South Africa-Canada Chamber of Business president Bruce Shapiro has rebuked the government of Ontario for raising its diamond royalty base in spite of two premiers assuring De Beers that it would remain unchanged – but MiningWatch comments that De Beers could alim it all back becase of the remoteness of its mine.
Shapiro told Terrapinn's Africa Mining Congress in Johannesburg that, even though the premiers had stated publicly that there would be no change for De Beers, the royalty base was subsequently trebled from 5% to 15% at a stage when De Beers had reached the tailend of its $1,5-billion-plus diamond-mine investment in Ontario's inhospitable north.
"What I am telling you is that what happens in Africa also happens in a supposedly well governed country like Canada," Shapiro said.
While African aberrations were headlined, those of Canada, US and UK were not.
"If I were De Beers, I would pursuing this in a legal manner," Shapiro said, also drawing attention, also, to Canadian mining-licence difficulty when there are first-nation claims over land.
The leaders of an indigenous population had recently been jailed for trespassing on a mining property over which they still had a claim and the Whitefish first nation had only weeks ago instituted a $550-billion lawsuit against Sudbury and the surrounding areas, which it claims it owns.

= Information provided =
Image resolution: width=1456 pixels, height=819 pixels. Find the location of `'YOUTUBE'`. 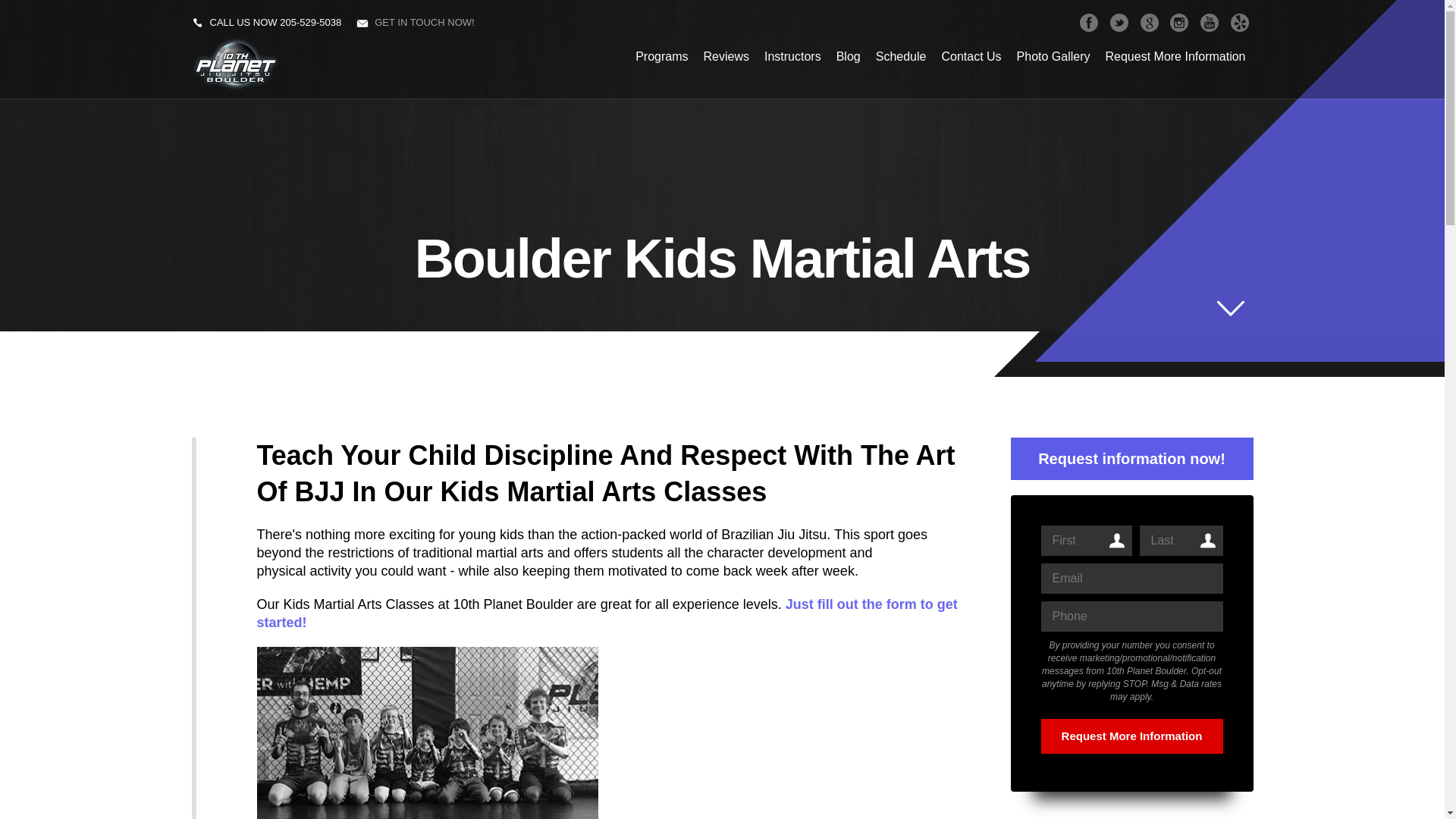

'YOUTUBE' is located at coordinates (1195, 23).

* * *

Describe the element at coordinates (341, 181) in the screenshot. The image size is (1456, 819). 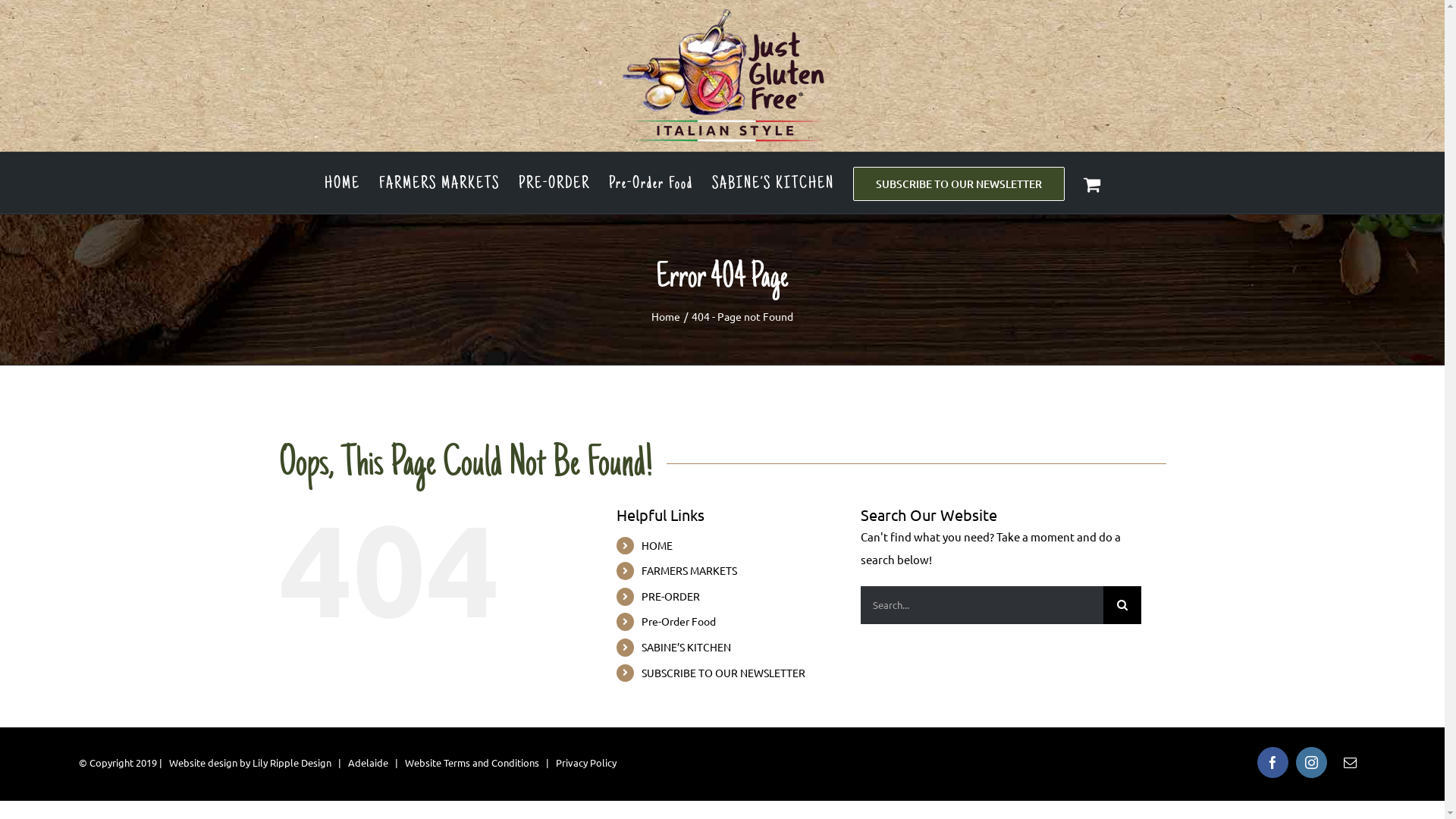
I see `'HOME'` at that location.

= Your objective =
Resume the article on Ontario's diamond royalty increase, starting after its last sentence. None of the rows are needed.

= Task answer =
MiningWatch of Canada made the point in a comment on Mining Weekly Online's report that DeBeers could claim a remote mines tax holiday for up to ten years on the 12-year Victor mine, as well as a number of deductions that will effectively reduce the royalty to almost zero over the life of the mine.
MiningWatch said further that the lawsuit from the Whitefish Lake First Nation of $550-billion – and not million as we had originally stated – was approximately half of the trillion-dollar nickel, copper resource that had been and would be mined in Sudbury over 100 years.
The Whitefish Lake community had never received one cent in royalties, MiningWatch claimed.
On the jailing for trespassing, MiningWatch said that the Kitchenuhmaykoosib First Nation were jailed for contempt of court for refusing access to a mineral exploration company, the contempt charges arising from a lawsuit and injunction request filed by Platinex that demanded that the Kitchenuhmaykoosib paid $10-billion in damages to the company.